**Records from a collection**
———
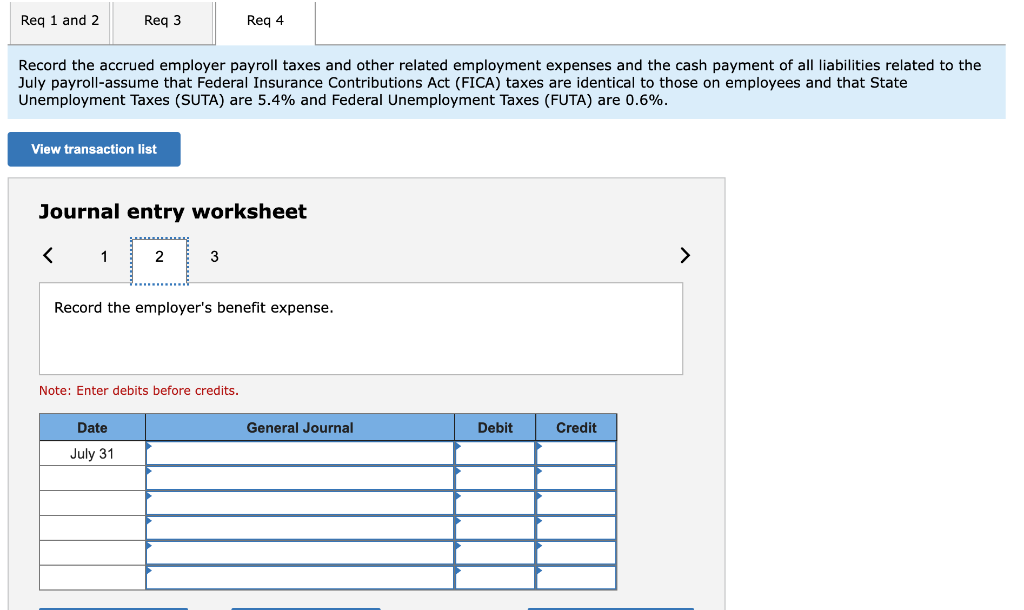
Task: Click the July 31 date cell
Action: 92,453
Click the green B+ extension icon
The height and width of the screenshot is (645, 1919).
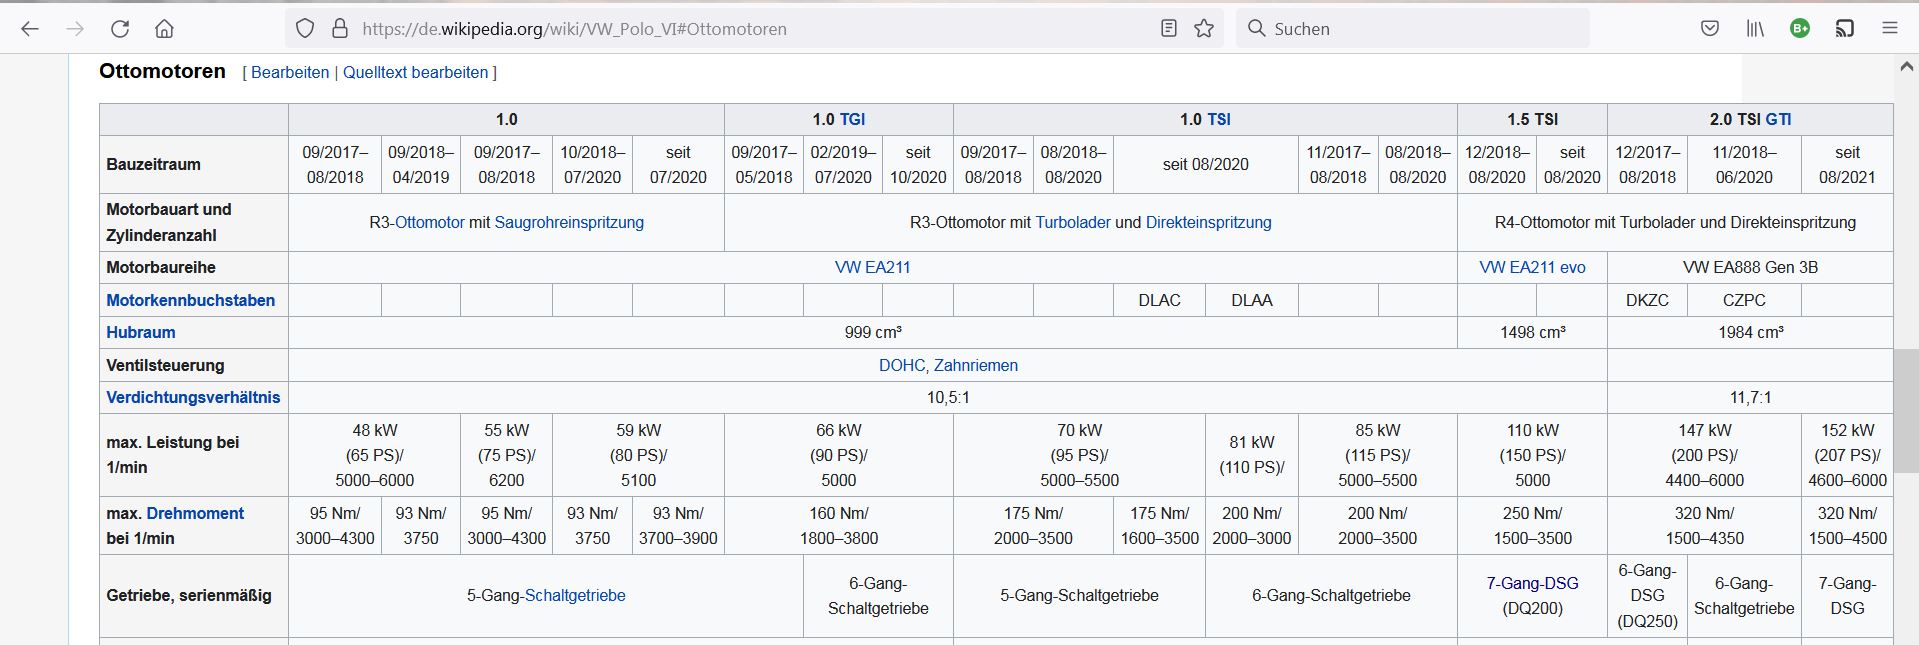click(x=1800, y=29)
———
**Aim of the exercise**
Make an exact copy of the lines of the records from the line containing "Click the green B+ extension icon" through the final line, both ends included, but not of the pictures.

**Solution for this problem**
Click the green B+ extension icon
The height and width of the screenshot is (645, 1919).
click(x=1800, y=29)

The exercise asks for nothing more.